También de buriel está vestido Ignacio en los frescos del padre Pozzo, y burieles han sido las vidas de José Pignatelli y el padre Arrupe. Están separados por un centenar de años, sin coincidir en vida, y sólo por un metro para acercarles en la memoria de sus sepulcros. Por cierto, si bien José Pignatelli pasa desapercibido en su sepulcro, tiene un busto maravilloso del escultor Solá en el presbiterio. En su sepulcro, las cenizas; en el altar, la gloria luminosa. Parece que en la dura piedra se encarne el espíritu de sobrevivencia de la orden de los jesuitas: reducida a huesos, pero siempre determinada.
Un jesuita
Este aragonés, cuando ser aragonés podía significar tener raíces napolitanas, mantuvo vivo el rescoldo, oscuro pero cálido, de esta paradójica Compañía. La habían declarado difunta pero no acababa de morir. Quizás la alegría y el razonado asentimiento que muchos experimentaban viéndola en su triste final se frustró con la descabellada ilusión de este aragonés por ser jesuita. A pesar de la edad, de la familia, de su enfermedad, de la lejanía e incluso a pesar de que oficialmente los jesuitas ya no podían ser. No quedaba ninguno por estos lares tras la bula del mismísimo papa Clemente XIV pero él lo fue, por segunda vez primero.
Grandes de linaje y recursos, como el delgado Pignatelli que nos muestra el mármol, que se queman ardiendo como ascuas en oscuras historias y luego dan a luz una gran hoguera. Tan sólo huesos, pero huesos de locura o enamorados. En su desnudez descarnada tienen el paradójico poder de acercar, de congregar. Nos hacen saltar más allá del poco tiempo en que eran auto-móviles para luego ser velas empujadas por un soplo de viento. Divino para unos o endemoniado para otros. En ambos casos un viento igualmente incomprensible, ambiguo como el ardiente y oscuro, buriel.

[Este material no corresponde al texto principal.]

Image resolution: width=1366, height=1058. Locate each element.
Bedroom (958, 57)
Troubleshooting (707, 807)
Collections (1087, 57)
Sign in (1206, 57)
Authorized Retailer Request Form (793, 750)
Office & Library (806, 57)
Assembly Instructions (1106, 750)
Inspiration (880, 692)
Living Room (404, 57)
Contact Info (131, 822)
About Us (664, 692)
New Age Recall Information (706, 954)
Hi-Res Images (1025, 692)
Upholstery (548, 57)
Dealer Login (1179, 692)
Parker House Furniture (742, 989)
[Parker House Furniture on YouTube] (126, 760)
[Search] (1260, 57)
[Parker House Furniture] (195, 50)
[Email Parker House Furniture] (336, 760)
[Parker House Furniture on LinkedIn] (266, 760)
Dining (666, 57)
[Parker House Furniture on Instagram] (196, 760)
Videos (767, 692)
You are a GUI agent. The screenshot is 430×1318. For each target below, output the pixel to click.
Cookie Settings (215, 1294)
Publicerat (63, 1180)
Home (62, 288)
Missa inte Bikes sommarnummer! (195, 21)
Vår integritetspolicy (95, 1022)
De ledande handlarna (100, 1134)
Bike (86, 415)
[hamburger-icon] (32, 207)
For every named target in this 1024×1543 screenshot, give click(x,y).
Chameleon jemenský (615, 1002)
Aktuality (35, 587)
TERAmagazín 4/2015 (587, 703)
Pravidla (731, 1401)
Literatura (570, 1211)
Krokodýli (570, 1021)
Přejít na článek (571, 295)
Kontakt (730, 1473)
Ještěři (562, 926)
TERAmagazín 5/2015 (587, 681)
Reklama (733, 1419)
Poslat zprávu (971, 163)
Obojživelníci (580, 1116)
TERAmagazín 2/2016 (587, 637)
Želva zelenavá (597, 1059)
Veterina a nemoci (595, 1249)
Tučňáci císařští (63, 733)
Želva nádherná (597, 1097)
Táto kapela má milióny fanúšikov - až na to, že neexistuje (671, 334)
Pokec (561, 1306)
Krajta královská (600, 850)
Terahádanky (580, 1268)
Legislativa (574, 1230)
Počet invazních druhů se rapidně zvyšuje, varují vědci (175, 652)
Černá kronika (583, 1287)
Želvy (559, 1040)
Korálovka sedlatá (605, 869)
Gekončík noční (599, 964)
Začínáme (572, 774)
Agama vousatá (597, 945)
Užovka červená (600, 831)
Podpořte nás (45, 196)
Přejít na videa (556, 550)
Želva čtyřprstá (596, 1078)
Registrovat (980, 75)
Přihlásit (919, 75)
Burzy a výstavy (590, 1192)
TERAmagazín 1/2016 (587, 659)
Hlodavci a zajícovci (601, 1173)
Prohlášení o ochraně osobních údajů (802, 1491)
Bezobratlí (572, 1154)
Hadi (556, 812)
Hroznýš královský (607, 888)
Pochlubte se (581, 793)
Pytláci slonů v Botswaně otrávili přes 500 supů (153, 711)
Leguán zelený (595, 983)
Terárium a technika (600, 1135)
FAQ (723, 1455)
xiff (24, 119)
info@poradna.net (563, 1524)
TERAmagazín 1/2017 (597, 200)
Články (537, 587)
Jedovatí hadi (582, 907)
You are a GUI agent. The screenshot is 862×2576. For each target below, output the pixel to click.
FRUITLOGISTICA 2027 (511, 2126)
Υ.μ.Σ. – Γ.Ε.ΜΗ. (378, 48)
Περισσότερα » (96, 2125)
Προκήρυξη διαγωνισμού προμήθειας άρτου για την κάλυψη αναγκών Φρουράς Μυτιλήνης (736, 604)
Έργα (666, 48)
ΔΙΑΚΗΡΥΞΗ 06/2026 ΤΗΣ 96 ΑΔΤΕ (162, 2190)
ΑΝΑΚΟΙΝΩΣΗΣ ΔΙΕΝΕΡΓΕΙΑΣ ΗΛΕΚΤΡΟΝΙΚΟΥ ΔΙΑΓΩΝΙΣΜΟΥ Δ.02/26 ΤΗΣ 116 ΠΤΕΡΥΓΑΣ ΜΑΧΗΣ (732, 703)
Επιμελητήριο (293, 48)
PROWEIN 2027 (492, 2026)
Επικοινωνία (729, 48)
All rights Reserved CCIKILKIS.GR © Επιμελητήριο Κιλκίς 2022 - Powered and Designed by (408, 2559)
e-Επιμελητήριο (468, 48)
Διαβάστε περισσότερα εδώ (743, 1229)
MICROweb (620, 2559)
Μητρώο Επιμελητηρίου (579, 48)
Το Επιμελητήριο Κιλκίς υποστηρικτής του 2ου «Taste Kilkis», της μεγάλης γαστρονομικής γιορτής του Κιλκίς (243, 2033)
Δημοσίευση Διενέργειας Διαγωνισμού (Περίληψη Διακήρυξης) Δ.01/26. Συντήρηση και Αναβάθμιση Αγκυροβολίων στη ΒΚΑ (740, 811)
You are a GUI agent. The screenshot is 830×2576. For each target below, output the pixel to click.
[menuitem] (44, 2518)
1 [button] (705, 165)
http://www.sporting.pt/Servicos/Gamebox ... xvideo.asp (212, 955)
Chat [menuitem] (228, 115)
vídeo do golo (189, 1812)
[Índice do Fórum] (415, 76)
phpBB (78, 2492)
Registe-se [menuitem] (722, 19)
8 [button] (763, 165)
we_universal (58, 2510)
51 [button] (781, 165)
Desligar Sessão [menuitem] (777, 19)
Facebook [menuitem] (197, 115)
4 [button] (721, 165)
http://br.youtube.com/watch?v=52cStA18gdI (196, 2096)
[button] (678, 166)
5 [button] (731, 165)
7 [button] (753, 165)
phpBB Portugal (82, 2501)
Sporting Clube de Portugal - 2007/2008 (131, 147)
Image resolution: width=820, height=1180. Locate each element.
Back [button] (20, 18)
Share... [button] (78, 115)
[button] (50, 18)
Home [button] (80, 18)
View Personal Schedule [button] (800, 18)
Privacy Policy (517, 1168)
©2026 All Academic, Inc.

En la plaza ante la iglesia del Gesù
Salgo a los aires furiosos de la plaza y me encuentro con el anaranjado atardecer que va apagándose. El ‘imbrunire’ italiano que tanto me gusta. Un tiempo que como nuestra alba, se viste de un color tan especial que le da nombre propio.
Una ‘apetta’, una de esas motos con remolque que parecen zumbar en el equilibrio inestable y juguetón de sus tres ruedas, pasó a mi lado. En su toldo de tela franciscana, escrito con letras blancas: Cavalier G. Zazzaretta, legnami (maderas). Me imaginé a Petronio haciendo entrar a esta hora del atardecer en su cena de Trimalcione al Cavalier Zazzaretta. Jovial y mordaz, siempre listo a una buena salida irónica. Un auténtico nombre hablante, digno de una ocasión tan especial.
Hay nombres que hablan, que suenan y resuenan, sugiriendo significados, jugando con otras palabras, trayendo a la mente imágenes. Nombres contradictorios, muy humanos, en una mezcla bien saturada de alturas gloriosas y lodos que cubren en las caídas.
Caminando ahora ya en la oscuridad que en Roma es ‘buio’, subo por via IV Novembre y paso junto a los Mercados de Trajano. Una torre inclinada, como de puntillas sobre el Foro de Trajano, se asoma para ver la ciudad en sus incendios apagados y sopla memorias para reavivar las llamas de la ilusión. A ver si vemos lo que será.